You can use the CREATE TABLE statement to create a table.
This section mainly introduces non-partitioned table creation. For information about how to create and use partitioned tables, see Create a partitioned table.
Create a non-partitioned table
Creating a non-partitioned table means creating a table that has only one partition.
A sample statement for creating a non-partitioned table is as follows:
obclient> CREATE TABLE table_name1(w_id int,
w_ytd decimal(12,2),
w_tax decimal(4,4),
w_name varchar(10),
w_street_1 varchar(20),
w_street_2 varchar(20),
w_city varchar(20),
w_state char(2),
w_zip char(9),
unique(w_name, w_city),
primary key(w_id)
);
obclient> CREATE TABLE table_name2 (c_w_id int NOT NULL,
c_d_id int NOT null,
c_id int NOT null,
c_discount decimal(4, 4),
c_credit char(2),
c_last varchar(16),
c_first varchar(16),
c_middle char(2),
c_balance decimal(12, 2),
c_ytd_payment decimal(12, 2),
c_payment_cnt int,
c_credit_lim decimal(12, 2),
c_street_1 varchar(20),
c_street_2 varchar(20),
c_city varchar(20),
c_state char(2),
c_zip char(9),
c_phone char(16),
c_since date,
c_delivery_cnt int,
c_data varchar(500),
FOREIGN KEY (c_w_id) REFERENCES table_name1(w_id),
primary key (c_w_id, c_d_id, c_id)
);
The example creates two tables and defines some constraints on different columns, including primary keys and foreign keys. For more information about primary keys and foreign keys, see Define column constraints.
Select the correct data type for each column when you create a table. For more information about SQL data types, see Data types.
Note
To ensure performance and facilitate maintenance, we recommend that you specify a primary key or a unique key when you create a table. If no existing field can be used as the primary key, you can add a numeric column as the primary key, and use the Sequence object of the Oracle-compatible tenant to generate sequential values for this column. For more information about sequences, see Manage sequences.
Create a replicated table
A replicated table is a special type of table in OceanBase Database. A replicated table can read the latest data modifications from any healthy replica. If you do not frequently write data and are more concerned about the operation latency and load balancing, a replicated table is a good choice.
After you create a replicated table, a replica of the replicated table is created on each OBServer node in the tenant. One of these replicas is elected as the leader to receive write requests, and the other replicas serve as followers to receive only read requests.
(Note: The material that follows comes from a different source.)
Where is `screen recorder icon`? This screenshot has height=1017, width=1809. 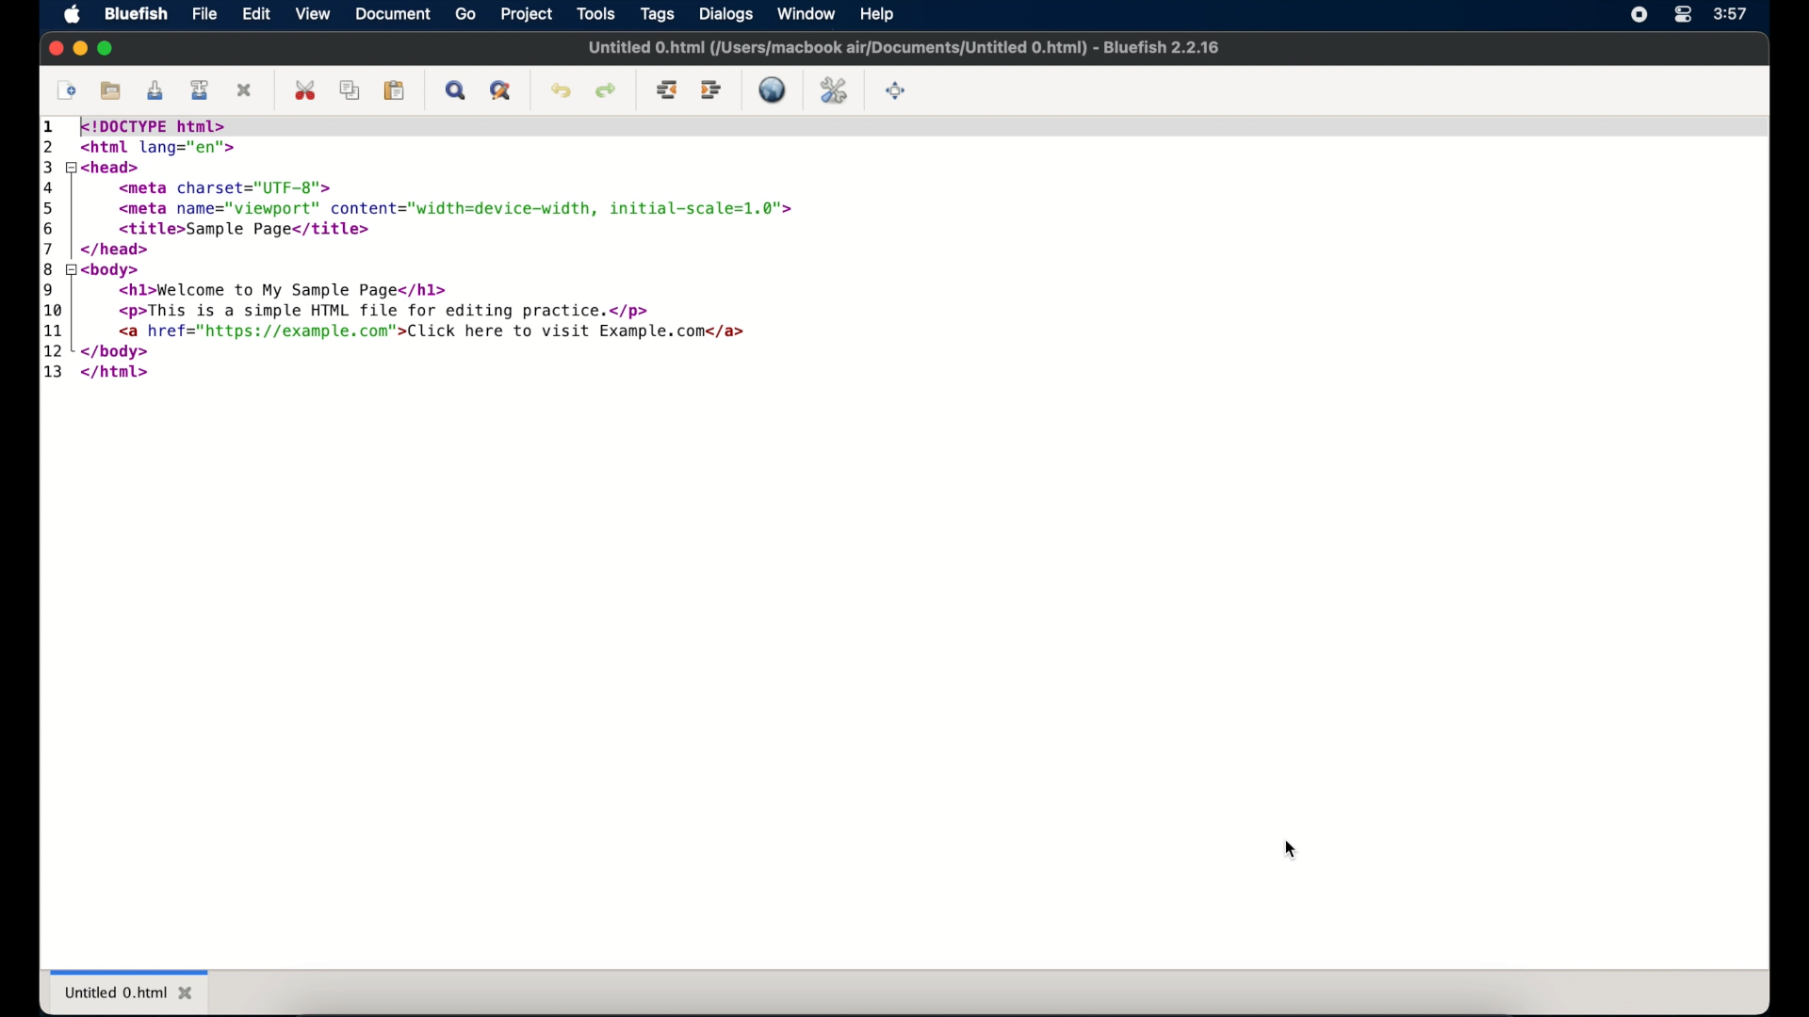
screen recorder icon is located at coordinates (1638, 15).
All followers must report their status, including the replica replay progress (data synchronization progress), to the leader. Generally, the replica replay progress on a follower lags behind that on the leader. A follower is considered by the leader as healthy only if the data latency between the follower and the leader is within the specified threshold. A healthy follower can quickly synchronize data modifications from the leader. If the leader considers a follower as healthy within a period of time, it will grant a lease period to the follower. In other words, the leader believes that the follower can keep healthy and provide strong-consistency read services within the lease period. During this lease period, the leader confirms the replay progress on the follower before each replicated table transaction is committed. The leader returns the commit result of a transaction only after the follower successfully replays the modifications in the transaction. At this time, you can read the modifications in the committed transaction from the follower.
The replicated table feature is already supported in OceanBase Database V3.x. However, the database architecture is significantly modified in OceanBase Database V4.x. Therefore, to adapt to the new architecture of standalone log streams, OceanBase Database V4.x builds the partition-based readable version verification and log stream-based lease granting mechanisms to ensure the correctness in strong-consistency reads.
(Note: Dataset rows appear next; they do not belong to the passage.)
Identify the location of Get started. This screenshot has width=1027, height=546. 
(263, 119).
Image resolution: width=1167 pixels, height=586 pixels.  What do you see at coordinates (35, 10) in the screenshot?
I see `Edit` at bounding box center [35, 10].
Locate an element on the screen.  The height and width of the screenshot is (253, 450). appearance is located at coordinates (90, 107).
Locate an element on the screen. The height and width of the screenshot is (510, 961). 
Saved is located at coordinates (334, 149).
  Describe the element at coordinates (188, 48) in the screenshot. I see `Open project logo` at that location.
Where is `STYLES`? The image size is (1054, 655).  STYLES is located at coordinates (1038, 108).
In addition, OceanBase Database V4.x improves the capability of switching the leader without terminating transactions. In OceanBase Database V4.x, replicated table transactions that are not committed when a leader switch is initiated by you or the load balancer can continue after the leader is switched, which is not supported in OceanBase Database V3.x. Compared with a replicated table of OceanBase Database V3.x, a replicated table of OceanBase Database V4.x has higher transaction write performance and more powerful disaster recovery capabilities. In addition, a replica crash has slighter impacts on read operations.
Limitations on replicated tables
Replicated tables:
Limitations on creating replicated tables: You cannot create a replicated table in the sys tenant or the meta tenant, which does not have broadcast log streams.
Impact on write performance: Since writing to a replicated table requires synchronization across all replicas, the larger the number of nodes, the greater the impact on write performance.
- To avoid this issue, try not to mix replicated table write and read operations in the same transaction. Instead, perform pure write or pure read operations on a replicated table.
Attribute conversion:
- Replicated tables and table groups are mutually exclusive. If you attempt to modify the table group of a replicated table, an error is returned. If a table belongs to a table group, an error is returned when you attempt to convert it to a replicated table.
- The attribute conversion of replicated tables depends on load balancing and transfer. Make sure that the related parameters are enabled.
Routing:
In a transaction that includes write operations on a replicated table, subsequent queries to the replicated table may encounter unreadable replicas if routed randomly to a follower. The observer will internally forward the request to the leader of the replicated table, affecting query performance.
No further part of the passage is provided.